I was in a jury pool this morning. There was a last-minute plea agreement, so the jury was never really chosen. There wasn’t much chance of me going home early if the trial had gone forward – I was the second person into the actual jury box. We stayed for the formalities of the guilty plea, and the judge told us we were welcome to stay for the sentencing, but we were not required to.
No one stayed.
I did serve on a jury about five years ago, on a drug case. It was, in fact, a very interesting experience. I have no connections into that world, and when they put the evidence box on the table in the jury room, I wanted to see it. It was crack, and a fat roll of cash, and a Crown Royal bag, which is apparently a thing in the world of drugs. (I knew somebody in college who kept his poker chips in a Crown Royal bag. At least that’s what he said was in there. It never occurred to me to wonder about that before today.) Now I know what crack looks like. What I will do with that knowledge, I can’t imagine.
Today’s case, though, was about domestic violence. I’m glad I didn’t have to hear the entire case. Hearing the details read out by the prosecutor was plenty sad enough for me. And I’m pretty sure this was a mild case as these things go.

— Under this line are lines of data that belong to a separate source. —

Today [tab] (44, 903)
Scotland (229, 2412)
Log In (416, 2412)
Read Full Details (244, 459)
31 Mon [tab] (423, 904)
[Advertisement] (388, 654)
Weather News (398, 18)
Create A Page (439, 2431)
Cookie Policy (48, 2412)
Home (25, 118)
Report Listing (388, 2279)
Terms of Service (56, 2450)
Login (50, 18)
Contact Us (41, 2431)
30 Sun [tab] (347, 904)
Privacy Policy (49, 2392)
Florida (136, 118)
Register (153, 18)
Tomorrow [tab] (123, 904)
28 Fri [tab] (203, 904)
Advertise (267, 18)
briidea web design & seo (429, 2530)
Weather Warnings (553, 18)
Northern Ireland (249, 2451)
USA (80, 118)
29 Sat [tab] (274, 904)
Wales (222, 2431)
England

It made me remember a day when I sat in a Toledo courtroom and listened to cases most of the day. I was in college and working for the City of Toledo as an intern. Sometimes I drove a city vehicle. Once, I rear-ended someone in one. That was a horrible day. I only felt better when one of the women down the hall told me her brother-in-law had wrecked a brand-new fire truck and hadn’t been killed, so messing up the bumper on a very old Jeep was probably not a capital offense. (And I only felt a little better.) The IT guy called me Crash until I left that job, which didn’t help much.

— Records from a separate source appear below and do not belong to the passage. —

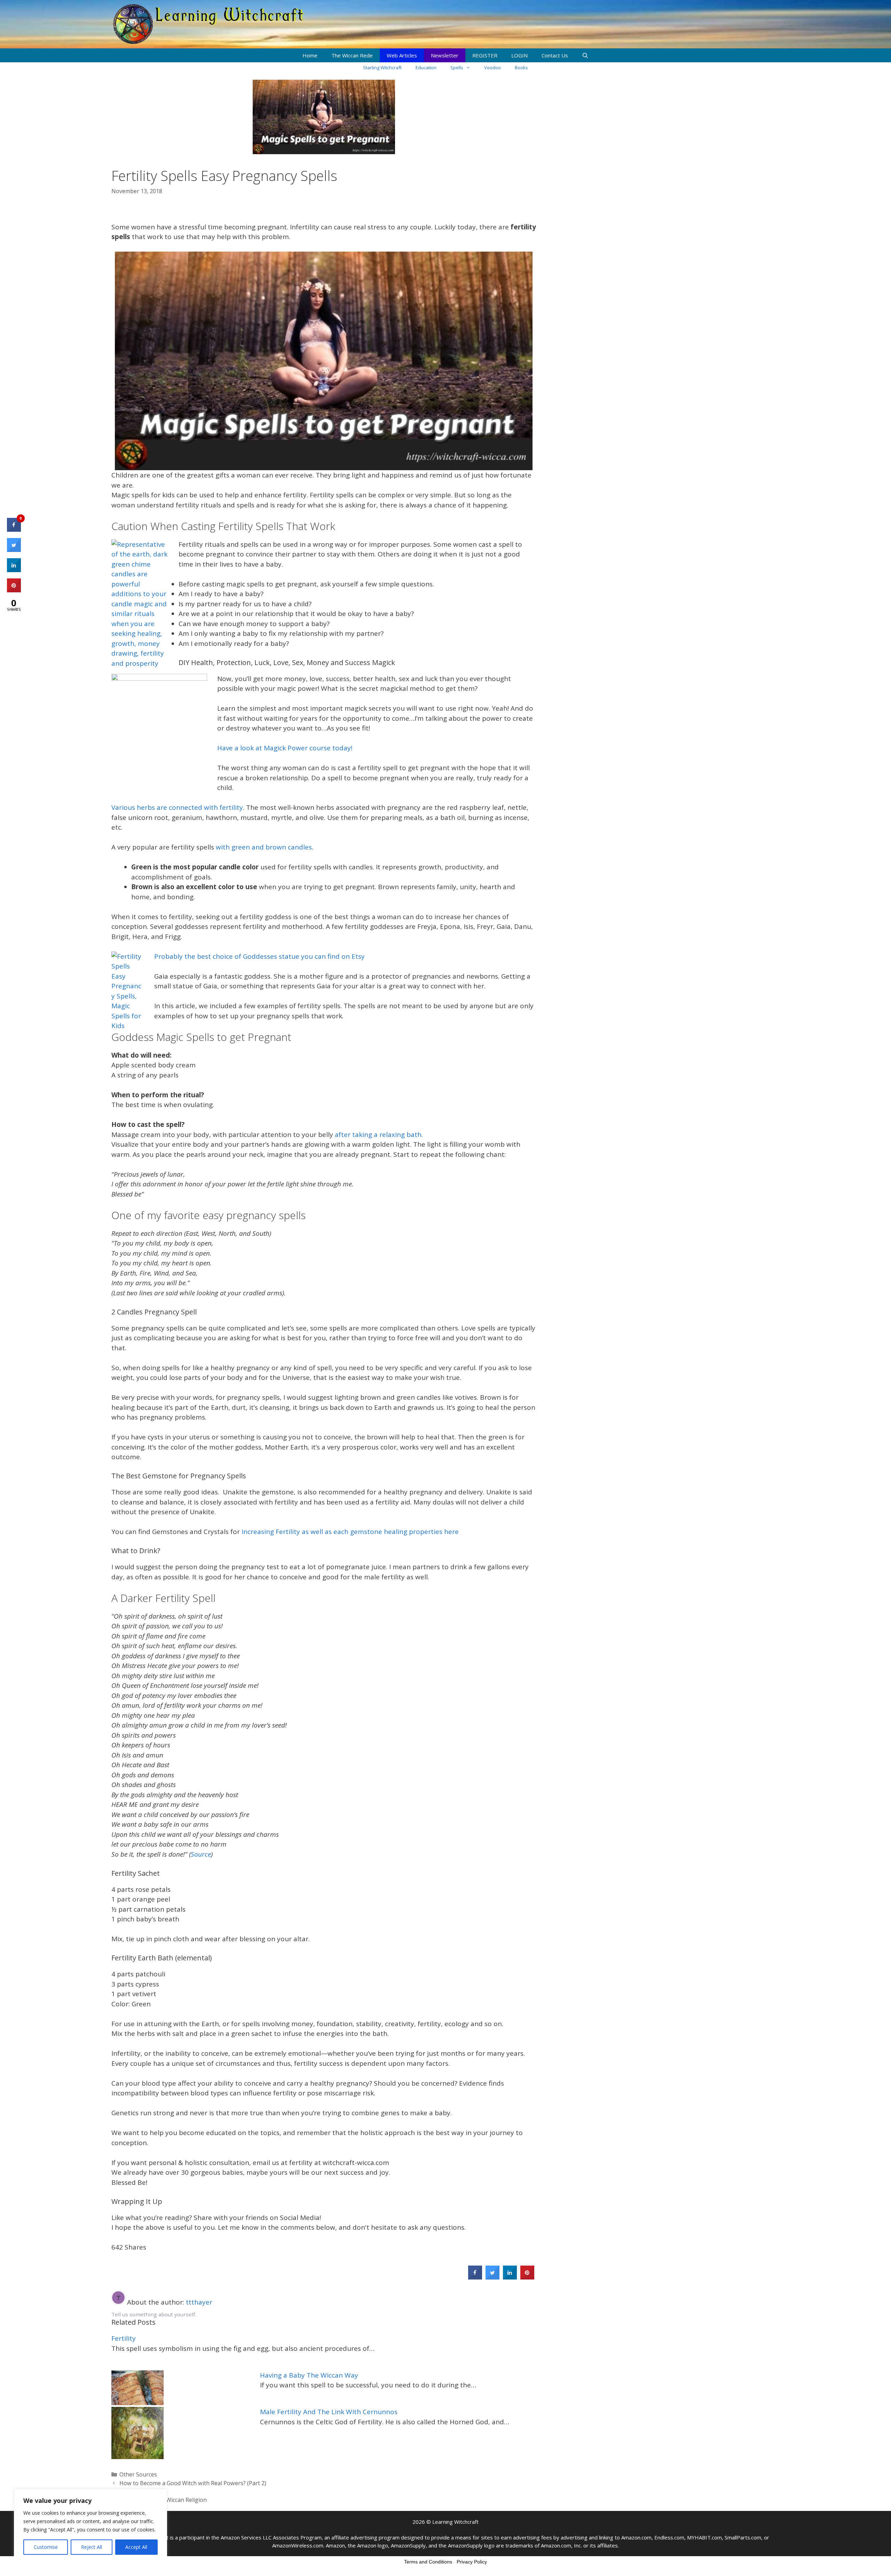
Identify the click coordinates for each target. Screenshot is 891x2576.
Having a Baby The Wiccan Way (309, 2375)
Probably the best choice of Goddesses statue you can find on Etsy (259, 956)
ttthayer (199, 2302)
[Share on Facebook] (475, 2277)
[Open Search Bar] (585, 55)
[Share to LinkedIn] (510, 2277)
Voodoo (492, 67)
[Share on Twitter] (492, 2277)
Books (521, 67)
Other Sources (138, 2474)
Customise (46, 2547)
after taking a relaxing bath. (379, 1134)
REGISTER (484, 55)
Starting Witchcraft (382, 67)
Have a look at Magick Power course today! (284, 747)
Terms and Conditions (428, 2562)
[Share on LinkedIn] (14, 570)
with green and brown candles (264, 847)
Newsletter (444, 55)
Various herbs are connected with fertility (177, 807)
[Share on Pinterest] (527, 2277)
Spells (456, 67)
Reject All (91, 2547)
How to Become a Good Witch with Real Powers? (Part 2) (192, 2483)
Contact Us (555, 55)
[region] (90, 2525)
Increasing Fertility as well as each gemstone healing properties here (349, 1531)
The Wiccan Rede (352, 55)
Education (426, 67)
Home (309, 55)
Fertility (123, 2338)
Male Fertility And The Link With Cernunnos (328, 2411)
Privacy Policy (472, 2562)
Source (201, 1854)
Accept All (136, 2547)
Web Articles (402, 55)
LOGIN (519, 55)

Anyway. The city was sued because of that accident – I think probably solely because it was a city vehicle – and I was supposed to go to court to testify. I waited a long time, through a lot of cases, 80% of which were related to domestic violence. In almost every case, the woman recanted the statement she’d initially given to the police, and asked for the charges to be dropped. I’d had almost no exposure to anything like it before, and it was an education.

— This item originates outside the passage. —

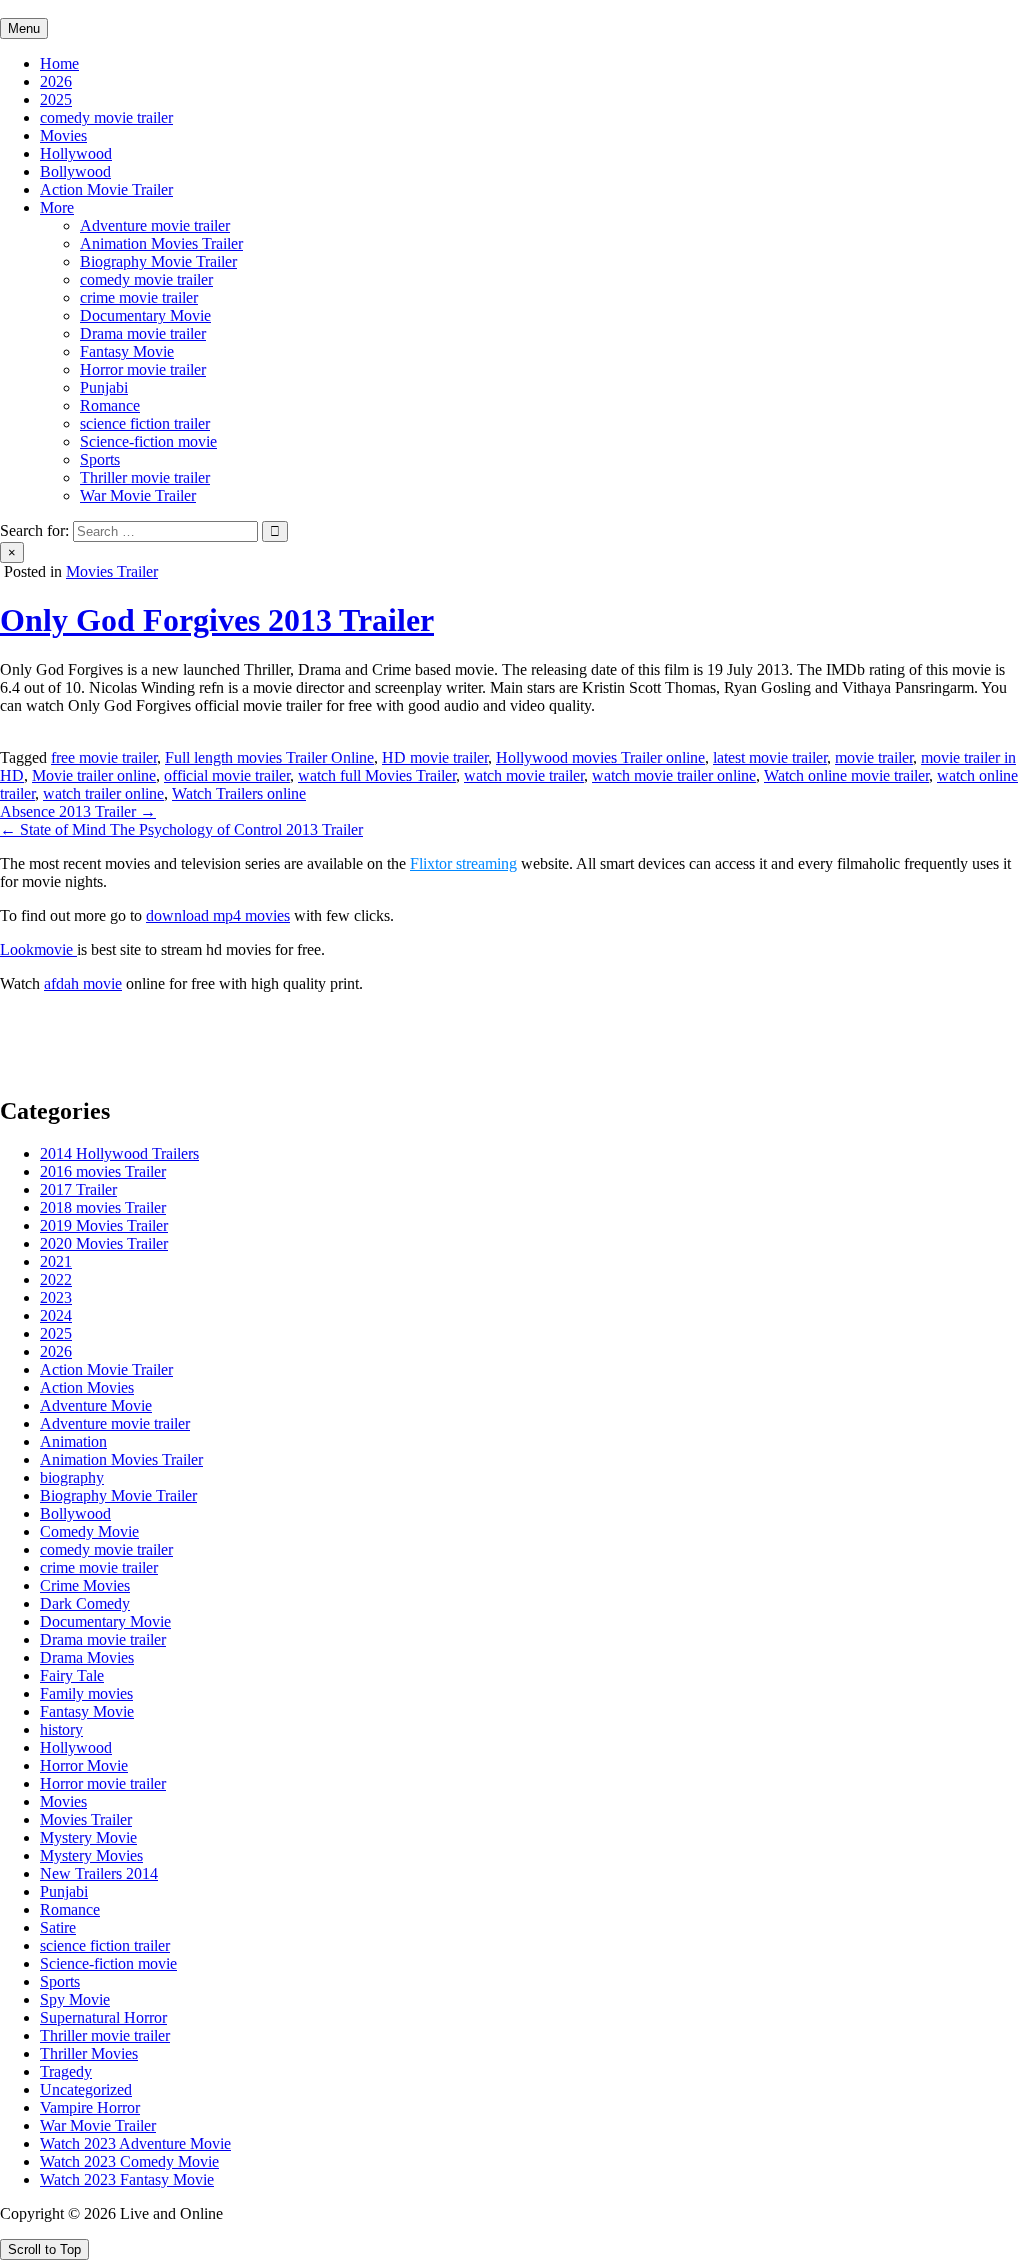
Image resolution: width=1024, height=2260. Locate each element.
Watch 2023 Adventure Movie (135, 2143)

And I was thinking today as I was driving home: I think that was really good for me, especially at that time. I was not in a very good place. My dad had died a couple of years before, and I’d tried to pretend that I was fine, right up until I crashed so spectacularly that even the other clueless college kids around me could see that I needed help. I had gone through a long period of hardly sleeping at all, and I consider it a minor miracle that my grades stayed mostly steady and I never fell asleep at the wheel. I was so hard on myself whenever I wasn’t perfect (which was all the time, because Hi! I’m a human.) that I had elevated self-hatred to an art form.
I would not have said so at the time, but looking back? I think I was ripe for an abusive relationship. I wanted someone – anyone – to love me. I wanted to be worth something to someone, because I certainly didn’t think I was worth anything to myself. I was desperately seeking something, and I would probably have put up with a lot to get it. Maybe even as much as all those women I saw defending their abusers.
Luckily, no one found me attractive.
.
.
.
KIDDING! I don’t really think that. Anymore. Mostly. These things don’t go away overnight.
What I meant was, by luck and by the grace of God, I never did end up in an abusive relationship. I don’t know whether the day I spent in court in Toledo helped me put the brakes on when it was needed or not. But I do know it made me grateful. On the days when I’m mad at Paul over something stupid (because it’s never the big stuff that makes you psychotic; it’s the dishes, or the broom), it’s good to remember that he is the opposite of those men I saw in court. He doesn’t yell at me even when he should.
And today, when I was listening to the prosecutor read through what happened one day to two people who once promised to love each other forever, I was just … unutterably sad. I was glad to get out of the courtroom, and I don’t think I was the only one.
I was not glad to navigate the steps in the municipal building again. I have never been on such a weirdly constructed staircase. The steps, of which there are roughly a thousand (for one floor!) are very wide and very shallow and seem like they’re designed to make you stumble. Or at least complain, which my fellow jurors did, vociferously.
And maybe a little bit to avoid talking about anything we’d just heard. But that’s just speculation.
I always enjoy your writings, but this one was particularly interesting. I have sat in on a few jury trials for various reasons, and it always seems to me that if everyone would just TELL THE TRUTH it would save a lot of people’s time and money! So much time and manpower is wasted on minute details and ridiculous happenings.
“I think I was ripe for an abusive relationship” How perfectly you describe it. How a girl feels after losing her father. I was ripe for an abusive relationship and sadly fell for it. So few understand how I could have been so stupid to fall for it…but maybe, even though you didn’t end up where I ended up you can still kinda understand why I am where I am.
Well done. You expressed exactly what i see every day as a criminal defense attorney. Your insight is amazing and your words are very thoughtful. Thank you for sharing this.